┌─ Records supplied
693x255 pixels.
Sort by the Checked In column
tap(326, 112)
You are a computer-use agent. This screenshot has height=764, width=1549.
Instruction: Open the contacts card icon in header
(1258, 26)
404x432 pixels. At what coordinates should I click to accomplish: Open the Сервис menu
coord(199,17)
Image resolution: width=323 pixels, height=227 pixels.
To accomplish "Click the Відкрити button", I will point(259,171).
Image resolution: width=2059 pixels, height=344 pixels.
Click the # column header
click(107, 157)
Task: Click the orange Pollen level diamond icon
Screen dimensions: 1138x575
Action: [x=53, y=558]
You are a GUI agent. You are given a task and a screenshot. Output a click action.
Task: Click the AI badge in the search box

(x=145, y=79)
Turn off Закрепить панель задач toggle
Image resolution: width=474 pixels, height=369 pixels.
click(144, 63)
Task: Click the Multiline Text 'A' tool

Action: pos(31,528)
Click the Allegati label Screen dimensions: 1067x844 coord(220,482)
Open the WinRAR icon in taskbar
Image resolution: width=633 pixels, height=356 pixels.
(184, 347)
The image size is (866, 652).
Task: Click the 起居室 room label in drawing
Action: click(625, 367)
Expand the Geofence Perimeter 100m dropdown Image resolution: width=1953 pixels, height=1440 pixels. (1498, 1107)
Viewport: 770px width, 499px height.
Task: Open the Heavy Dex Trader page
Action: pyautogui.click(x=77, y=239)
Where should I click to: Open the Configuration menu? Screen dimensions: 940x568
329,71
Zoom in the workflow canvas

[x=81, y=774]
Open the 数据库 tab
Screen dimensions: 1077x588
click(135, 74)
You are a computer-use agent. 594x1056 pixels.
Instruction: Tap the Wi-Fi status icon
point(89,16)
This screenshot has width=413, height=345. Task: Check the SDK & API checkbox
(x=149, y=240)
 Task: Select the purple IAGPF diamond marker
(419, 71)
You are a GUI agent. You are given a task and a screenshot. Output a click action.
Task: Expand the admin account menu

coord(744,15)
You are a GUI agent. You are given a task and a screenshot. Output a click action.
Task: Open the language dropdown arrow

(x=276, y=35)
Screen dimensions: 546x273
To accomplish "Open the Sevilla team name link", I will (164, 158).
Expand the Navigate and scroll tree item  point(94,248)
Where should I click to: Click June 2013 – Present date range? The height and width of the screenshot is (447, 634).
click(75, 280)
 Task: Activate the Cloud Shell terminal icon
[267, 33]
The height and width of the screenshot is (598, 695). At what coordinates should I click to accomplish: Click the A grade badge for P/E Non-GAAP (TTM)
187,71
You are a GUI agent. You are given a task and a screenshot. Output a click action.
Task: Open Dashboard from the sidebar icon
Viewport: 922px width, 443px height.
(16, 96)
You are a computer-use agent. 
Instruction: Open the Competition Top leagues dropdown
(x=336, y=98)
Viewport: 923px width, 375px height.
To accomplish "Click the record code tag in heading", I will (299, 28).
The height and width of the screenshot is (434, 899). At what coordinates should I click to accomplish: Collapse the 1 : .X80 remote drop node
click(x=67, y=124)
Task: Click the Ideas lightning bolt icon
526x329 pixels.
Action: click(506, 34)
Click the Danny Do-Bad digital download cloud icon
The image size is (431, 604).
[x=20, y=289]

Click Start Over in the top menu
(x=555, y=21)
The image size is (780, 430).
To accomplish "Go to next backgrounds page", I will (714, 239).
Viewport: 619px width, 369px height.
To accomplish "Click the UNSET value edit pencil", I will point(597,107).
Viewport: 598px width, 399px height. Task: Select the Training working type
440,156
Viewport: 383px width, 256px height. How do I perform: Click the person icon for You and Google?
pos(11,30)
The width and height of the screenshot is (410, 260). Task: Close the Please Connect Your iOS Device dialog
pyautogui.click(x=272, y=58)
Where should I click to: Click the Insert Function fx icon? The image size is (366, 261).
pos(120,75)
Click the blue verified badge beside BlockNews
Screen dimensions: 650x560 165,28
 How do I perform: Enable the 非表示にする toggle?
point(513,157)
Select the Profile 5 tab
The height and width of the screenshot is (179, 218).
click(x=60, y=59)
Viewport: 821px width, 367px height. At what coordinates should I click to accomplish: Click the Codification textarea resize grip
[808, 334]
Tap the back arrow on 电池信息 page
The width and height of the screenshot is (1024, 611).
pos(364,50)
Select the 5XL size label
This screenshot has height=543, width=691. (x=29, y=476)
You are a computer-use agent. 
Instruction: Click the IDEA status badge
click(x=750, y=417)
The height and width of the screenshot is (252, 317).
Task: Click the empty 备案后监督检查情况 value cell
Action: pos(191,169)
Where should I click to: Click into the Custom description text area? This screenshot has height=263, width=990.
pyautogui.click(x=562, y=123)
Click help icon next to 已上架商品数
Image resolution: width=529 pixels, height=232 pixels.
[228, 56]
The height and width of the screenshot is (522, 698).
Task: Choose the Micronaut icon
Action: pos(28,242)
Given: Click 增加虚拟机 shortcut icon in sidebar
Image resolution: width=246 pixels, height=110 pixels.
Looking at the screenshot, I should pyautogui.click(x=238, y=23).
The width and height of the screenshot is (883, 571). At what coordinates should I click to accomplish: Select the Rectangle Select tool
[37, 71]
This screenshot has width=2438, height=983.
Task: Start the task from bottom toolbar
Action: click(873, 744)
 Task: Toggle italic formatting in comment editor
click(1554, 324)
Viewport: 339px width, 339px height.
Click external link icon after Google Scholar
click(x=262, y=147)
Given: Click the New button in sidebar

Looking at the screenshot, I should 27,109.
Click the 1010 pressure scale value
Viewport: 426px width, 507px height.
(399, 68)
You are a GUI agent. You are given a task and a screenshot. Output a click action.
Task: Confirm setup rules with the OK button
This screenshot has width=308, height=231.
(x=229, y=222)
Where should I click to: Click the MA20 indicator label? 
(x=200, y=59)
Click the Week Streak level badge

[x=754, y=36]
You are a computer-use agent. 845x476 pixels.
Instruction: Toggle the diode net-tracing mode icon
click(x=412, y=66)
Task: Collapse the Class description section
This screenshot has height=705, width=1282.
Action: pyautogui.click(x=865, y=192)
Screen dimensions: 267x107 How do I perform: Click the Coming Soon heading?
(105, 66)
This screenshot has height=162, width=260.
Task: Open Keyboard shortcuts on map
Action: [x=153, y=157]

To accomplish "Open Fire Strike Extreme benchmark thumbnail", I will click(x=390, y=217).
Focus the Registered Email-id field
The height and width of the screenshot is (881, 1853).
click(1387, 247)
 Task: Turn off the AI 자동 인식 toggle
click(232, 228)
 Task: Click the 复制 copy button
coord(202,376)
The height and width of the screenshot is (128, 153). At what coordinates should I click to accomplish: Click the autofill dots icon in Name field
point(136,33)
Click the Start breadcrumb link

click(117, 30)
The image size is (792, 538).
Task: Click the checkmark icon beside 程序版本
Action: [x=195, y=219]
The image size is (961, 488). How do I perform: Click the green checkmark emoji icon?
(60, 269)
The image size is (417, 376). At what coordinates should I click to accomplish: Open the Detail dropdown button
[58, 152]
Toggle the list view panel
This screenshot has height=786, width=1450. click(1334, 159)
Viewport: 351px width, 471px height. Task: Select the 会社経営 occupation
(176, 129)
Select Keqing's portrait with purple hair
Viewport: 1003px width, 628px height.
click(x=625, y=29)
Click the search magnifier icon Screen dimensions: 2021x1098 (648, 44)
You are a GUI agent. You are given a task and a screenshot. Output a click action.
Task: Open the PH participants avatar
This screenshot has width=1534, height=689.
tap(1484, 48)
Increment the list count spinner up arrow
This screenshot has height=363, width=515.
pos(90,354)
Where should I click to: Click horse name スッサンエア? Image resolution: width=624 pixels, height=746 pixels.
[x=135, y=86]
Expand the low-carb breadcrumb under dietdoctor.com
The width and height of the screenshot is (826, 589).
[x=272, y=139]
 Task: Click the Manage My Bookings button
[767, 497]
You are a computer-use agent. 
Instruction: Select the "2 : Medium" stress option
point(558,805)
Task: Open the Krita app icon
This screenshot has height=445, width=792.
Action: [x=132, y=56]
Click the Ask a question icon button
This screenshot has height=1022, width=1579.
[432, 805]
└─
== Task objective ==
In the records above, find each line holding "with" and copy it.

== Answer to the exercise ==
Task: Confirm setup rules with the OK button
Select Keqing's portrait with purple hair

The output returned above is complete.